A reminder for parents whose children are headed back to school for in-person person learning: If they sit in the back of the room and are having trouble seeing the board, they may need to have their eyes checked.
Those continuing with distance learning should remember to take breaks from their screens.
“You just know that screen time isn't good for children, to have that much, you know,” said parent Jenn Smith, who has two young children, including a 1st grade daughter who spends at least two hours a day on Zoom doing school work and homework during the pandemic. “Before we were never really on there at all, so it’s definitely a lot more than we've ever been.”
Doctor Matt Dicksen has an urgent care facility in the South Bay. For five years he has given high school athletes their physicals to play sports.
“It was overwhelming from year to year, from last year to this year, how many kids could not read the eye chart,” he said.
Though anecdotal, he said more middle and high school students cannot see far away, or as well as they used to be able to see. He agrees this has been a phenomenon that has been going on for the last 10 to 15 years, "but there's been this exponential jump this year because so many kids aren't sitting in the classroom, they're sitting face to face with a computer screen."

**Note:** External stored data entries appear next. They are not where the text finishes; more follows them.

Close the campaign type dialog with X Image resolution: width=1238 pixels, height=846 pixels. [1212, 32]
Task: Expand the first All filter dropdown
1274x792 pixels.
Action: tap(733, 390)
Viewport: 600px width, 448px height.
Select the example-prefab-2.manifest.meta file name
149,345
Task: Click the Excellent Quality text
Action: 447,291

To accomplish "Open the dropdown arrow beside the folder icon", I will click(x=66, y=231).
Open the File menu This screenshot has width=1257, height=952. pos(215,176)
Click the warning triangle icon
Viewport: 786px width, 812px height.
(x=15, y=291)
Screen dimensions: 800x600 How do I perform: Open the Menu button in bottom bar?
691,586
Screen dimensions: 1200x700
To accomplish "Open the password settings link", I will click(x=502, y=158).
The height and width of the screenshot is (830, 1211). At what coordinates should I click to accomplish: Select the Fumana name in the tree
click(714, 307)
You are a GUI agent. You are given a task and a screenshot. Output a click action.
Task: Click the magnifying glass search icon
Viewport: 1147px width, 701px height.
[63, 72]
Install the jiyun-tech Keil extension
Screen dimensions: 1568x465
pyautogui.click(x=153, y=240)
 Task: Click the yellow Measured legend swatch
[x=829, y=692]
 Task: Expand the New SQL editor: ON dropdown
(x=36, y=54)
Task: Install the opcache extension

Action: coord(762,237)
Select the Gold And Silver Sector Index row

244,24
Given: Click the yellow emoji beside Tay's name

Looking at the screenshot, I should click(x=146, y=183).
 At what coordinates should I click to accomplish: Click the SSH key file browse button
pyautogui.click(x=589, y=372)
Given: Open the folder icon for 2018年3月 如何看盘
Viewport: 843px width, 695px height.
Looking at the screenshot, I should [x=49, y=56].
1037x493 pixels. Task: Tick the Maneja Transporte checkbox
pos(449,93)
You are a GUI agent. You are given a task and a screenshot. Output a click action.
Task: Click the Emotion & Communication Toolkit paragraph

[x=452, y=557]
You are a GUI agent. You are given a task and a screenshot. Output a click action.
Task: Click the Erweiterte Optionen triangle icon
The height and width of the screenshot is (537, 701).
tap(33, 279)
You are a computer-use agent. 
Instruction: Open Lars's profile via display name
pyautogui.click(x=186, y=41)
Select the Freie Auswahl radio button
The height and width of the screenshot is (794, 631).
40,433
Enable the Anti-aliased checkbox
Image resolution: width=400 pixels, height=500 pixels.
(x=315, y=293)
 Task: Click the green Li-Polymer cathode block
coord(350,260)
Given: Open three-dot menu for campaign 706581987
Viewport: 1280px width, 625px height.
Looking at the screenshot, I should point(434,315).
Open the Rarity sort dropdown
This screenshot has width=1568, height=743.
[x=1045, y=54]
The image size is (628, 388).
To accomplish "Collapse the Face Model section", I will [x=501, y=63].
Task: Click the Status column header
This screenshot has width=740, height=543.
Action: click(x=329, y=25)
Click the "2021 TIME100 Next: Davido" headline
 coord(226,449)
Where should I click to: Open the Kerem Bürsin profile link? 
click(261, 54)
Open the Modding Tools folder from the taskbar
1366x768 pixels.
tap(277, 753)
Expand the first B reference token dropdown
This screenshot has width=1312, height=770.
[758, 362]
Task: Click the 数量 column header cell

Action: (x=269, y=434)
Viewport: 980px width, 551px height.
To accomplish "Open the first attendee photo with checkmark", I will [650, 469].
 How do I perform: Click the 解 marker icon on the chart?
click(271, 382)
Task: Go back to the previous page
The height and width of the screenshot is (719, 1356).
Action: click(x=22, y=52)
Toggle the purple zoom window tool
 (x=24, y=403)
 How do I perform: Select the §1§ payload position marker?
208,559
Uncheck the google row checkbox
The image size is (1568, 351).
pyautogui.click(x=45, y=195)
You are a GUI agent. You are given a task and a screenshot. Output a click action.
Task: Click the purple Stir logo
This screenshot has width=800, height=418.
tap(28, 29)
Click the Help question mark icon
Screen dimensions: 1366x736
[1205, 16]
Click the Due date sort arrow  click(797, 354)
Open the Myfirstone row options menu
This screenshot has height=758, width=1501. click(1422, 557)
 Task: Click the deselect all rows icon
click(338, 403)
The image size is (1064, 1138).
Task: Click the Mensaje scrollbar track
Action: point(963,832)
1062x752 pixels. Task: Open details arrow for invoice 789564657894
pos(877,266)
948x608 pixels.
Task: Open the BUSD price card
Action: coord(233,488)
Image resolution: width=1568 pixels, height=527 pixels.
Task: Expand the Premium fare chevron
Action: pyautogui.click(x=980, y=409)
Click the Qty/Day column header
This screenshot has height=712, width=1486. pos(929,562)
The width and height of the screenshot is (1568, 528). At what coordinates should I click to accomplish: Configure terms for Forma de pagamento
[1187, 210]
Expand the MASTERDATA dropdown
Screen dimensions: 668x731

A study from Emory University in Atlanta studied the prevalence of myopia in school-aged children in China during the COVID lockdown. The study found after six months in quarantine the myopia rate for 6, 7 and 8-year-olds had increased, with the largest increase in 6-year-olds.
Smith’s daughters’ eyes are healthy, but she wants to keep them that way so she makes sure they take breaks.
Dicksen said the 20-20-20 rule could help -- for every 20 minutes on your device, look up and away 20 feet, for 20 seconds.
“Look around, use your eyes to look far and close and keep those muscles strengthened in those eyes that are used to working in both directions, like they're supposed to, not just in front of a screen all day long," he explained
Dicksen said he wants parents and teachers to be aware.
“Get your kids' eyes checked because they could be struggling with headaches, squinting, and blurry vision," he said.